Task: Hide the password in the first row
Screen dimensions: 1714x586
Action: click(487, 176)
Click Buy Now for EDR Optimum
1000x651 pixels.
◇ ◇ ◇
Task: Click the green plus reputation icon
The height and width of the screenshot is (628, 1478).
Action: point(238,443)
◇ ◇ ◇
• _How to complete this task_
From the records above, copy only the lines starting with the line that holds "Screen dimensions: 1714x586" and going on through the line that holds "1000x651 pixels.", exactly as written.

• _Exercise output_
Screen dimensions: 1714x586
Action: click(487, 176)
Click Buy Now for EDR Optimum
1000x651 pixels.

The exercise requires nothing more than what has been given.